Systems Biology Research Labs
Mark Boldin, M.D., Ph.D., is an associate professor in the Department of Systems Biology. Current research in his laboratory is defining the contribution of both small and long noncoding RNAs to the regulation of gene expression during the development and functioning of the immune system. Besides being fundamentally important, this work can shed light on how the dysregulation of immune cell signaling leads to autoimmunity and cancer and potentially could lead to the creation of new therapeutic modalities to fight these devastating diseases.
David Chen, Ph.D., is an assistant professor and the director of the Division of Epigenetic and Transcriptional Engineering in the Department of Systems Biology. His research focuses on combinational epigenetic therapies for multiple hematopoietic malignant diseases. Combining patient-derived leukemia and lymphoma xenografts, dCas9- technology for genetic engineering, and computational modeling, Chen and his team will interrogate the genome-wide effects of modifiers that write and erase epigenetic marks and their contribution to malignant leukemia and lymphoma.
Jianjun Chen, Ph.D., is a professor and vice chair of the Department of Systems Biology. Chen is also the holder of the Simms/Mann Family Foundation Chair in Systems Biology and a scholar of The Leukemia & Lymphoma Society. Chen’s research program mainly focuses on integrated analyses of noncoding RNAs regarding genetic and epigenetic changes in the development of leukemia and lymphoma. Most recently, his group discovered the role of the fat mass- and obesity-associated protein as N6- methyladenosine RNA demethylase and as a driver of leukemogenesis.
Nora Heisterkamp, Ph.D., is a professor in the Department of Systems Biology. In the early 1980s, Heisterkamp, along with her colleagues, uncovered the structure of the so-called “Philadelphia chromosome” (Ph), the first known genetic lesion discovered as a cause of human cancer. Her lab is investigating molecular mechanisms through which precursor B-lineage ALL cells are protected against eradication by therapy when they interact with nonleukemia cells in their environment.
Vu Nguyen Ngo, Ph.D., is an associate professor in the Department of Systems Biology. Ngo’s laboratory focuses on genetic and epigenetic mechanisms of cancer mutations and their interactions in driving tumor development. His laboratory will employ large-scale functional genetic screens using RNA interference technology in combination with genomics and proteomics approaches to dissect disease mechanisms in lymphoid malignancies. He also specializes on developing animal tumor models for aggressive lymphomas, including mantle cell lymphoma.

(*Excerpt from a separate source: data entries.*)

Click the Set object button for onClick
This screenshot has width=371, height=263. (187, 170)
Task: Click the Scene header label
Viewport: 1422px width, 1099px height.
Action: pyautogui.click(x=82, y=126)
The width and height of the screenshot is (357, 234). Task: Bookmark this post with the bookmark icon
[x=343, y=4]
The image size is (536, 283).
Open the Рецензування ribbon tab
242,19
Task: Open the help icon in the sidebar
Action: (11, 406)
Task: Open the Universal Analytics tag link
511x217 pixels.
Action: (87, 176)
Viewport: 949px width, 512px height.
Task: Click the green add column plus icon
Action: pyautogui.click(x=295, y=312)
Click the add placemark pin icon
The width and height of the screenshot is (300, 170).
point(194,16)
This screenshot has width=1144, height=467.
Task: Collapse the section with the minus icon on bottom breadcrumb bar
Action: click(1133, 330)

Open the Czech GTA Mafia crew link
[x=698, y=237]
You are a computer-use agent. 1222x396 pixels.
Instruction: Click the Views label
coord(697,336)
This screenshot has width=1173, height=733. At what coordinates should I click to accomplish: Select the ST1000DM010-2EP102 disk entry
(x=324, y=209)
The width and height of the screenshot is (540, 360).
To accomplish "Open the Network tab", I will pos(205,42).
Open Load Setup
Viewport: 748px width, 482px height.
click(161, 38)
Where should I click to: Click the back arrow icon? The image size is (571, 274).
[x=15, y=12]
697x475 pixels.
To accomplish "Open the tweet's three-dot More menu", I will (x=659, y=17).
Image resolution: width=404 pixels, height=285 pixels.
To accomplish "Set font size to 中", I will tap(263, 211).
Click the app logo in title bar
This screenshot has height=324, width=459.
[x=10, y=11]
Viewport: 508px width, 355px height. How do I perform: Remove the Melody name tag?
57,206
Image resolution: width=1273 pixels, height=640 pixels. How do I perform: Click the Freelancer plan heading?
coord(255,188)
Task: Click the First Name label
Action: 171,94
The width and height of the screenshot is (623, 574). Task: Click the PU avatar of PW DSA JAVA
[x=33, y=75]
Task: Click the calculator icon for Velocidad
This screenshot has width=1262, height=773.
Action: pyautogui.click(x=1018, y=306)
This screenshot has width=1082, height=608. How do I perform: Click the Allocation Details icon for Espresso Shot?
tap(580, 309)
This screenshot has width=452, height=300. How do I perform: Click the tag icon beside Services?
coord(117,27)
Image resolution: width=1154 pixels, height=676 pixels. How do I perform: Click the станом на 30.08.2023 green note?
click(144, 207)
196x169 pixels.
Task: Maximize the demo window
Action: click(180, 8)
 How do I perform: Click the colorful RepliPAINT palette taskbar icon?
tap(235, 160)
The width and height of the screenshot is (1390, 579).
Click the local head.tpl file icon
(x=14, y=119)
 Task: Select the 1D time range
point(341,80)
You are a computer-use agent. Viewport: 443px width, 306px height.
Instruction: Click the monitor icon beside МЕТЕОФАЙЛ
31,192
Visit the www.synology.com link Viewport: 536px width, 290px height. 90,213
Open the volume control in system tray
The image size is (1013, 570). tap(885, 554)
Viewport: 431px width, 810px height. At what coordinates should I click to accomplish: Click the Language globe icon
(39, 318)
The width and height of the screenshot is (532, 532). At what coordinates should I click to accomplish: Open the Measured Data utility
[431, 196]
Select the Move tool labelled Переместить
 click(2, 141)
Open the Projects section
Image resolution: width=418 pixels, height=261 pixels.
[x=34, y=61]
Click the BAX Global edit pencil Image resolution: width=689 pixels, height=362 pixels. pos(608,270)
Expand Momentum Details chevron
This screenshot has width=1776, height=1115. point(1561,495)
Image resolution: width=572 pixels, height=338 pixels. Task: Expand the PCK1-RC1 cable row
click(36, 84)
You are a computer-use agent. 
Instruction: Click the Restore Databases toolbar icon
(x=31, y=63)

Rui Su, Ph.D., is an assistant professor in the Department of Systems Biology. Her laboratory mainly focuses on determining the biological functions and underlying mechanisms of RNA modifications and RNA-binding proteins (RBPs) in tumorigenesis (with an emphasis on acute myeloid leukemia and hepatocellular carcinoma). Several foundation awards (e.g., the American Association for the Study of Liver Disease and the Leukemia Research Foundation) currently support her laboratory.
Srividya Swaminathan, Ph.D., is an assistant professor in the Department of Systems Biology. Her research aims to develop targeted immunotherapies against aggressive lymphoid malignancies. Towards this end, her laboratory will delineate the differences in cell-autonomous processes and the immune micro-environment during normal and malignant B and T cell lymphopoiesis. Using mass cytometry (CyTOF), flow cytometry, and CIBERSORT on samples from transgenic lymphoma/leukemia mice and patients, her laboratory will generate immune fingerprints of normal and malignant lymphocyte development. This knowledge will be applied to identify the Achilles heel of malignant lymphocytes in lymphoid neoplasia, including acute lymphoblastic leukemia (ALL) and lymphomas.
Lili Wang, M.D., Ph.D., is an associate professor in the Department of Systems Biology. Wang’s laboratory focuses on a clinically heterogeneous blood disease, chronic lymphocytic leukemia (CLL), the most common form of adult leukemia in North America. The Wang laboratory has developed genetic mouse models for CLL. It intends to dissect somatic mutations contributing to the disease phenotype using CRISPR/Cas9 technology and single-cell sequencing, coupled with murine models and human CLL samples. The ultimate goal will be to discover novel prognosis markers and design better therapeutic approaches for this heterogeneous disease.